After a challenging seven-month planning and recovery effort led by Boeing Satellite Systems of El Segundo, Calif., the Tracking and Data Relay Satellite-I (TDRS-I) reached geosynchronous orbit Sept. 30 early in the morning. The recovery effort was prompted when one of the two fuel tanks aboard the satellite did not properly pressurize shortly after its March 8 launch.
"This amazing milestone was achieved through the dedication and extensive personal sacrifices of the Boeing/NASA TDRS-I mission recovery team," said Robert Jenkens Jr., TDRS Project Manager at NASA's Goddard Space Flight Center, Greenbelt, Md. "These talented and innovative individuals were able to collectively overcome many significant obstacles along the way," he added.

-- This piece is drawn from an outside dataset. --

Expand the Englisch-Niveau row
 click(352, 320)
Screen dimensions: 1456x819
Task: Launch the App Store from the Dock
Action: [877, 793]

"Despite what initially appeared to be an impossible challenge, the team was able to achieve a geosynchronous orbit and demonstrate Boeing's commitment to the success of NASA's TDRS-H, -I, -J Program," said Jenkens. "Looking ahead, we now have to complete the appendage-deployment phase and conduct on-orbit testing to evaluate the state of health and performance of the satellite," he said.
The TDRS fleet provides continuous, high-data-rate communication with the Space Shuttle, the International Space Station and dozens of unmanned scientific satellites, including the Hubble Space Telescope, in low-earth orbit.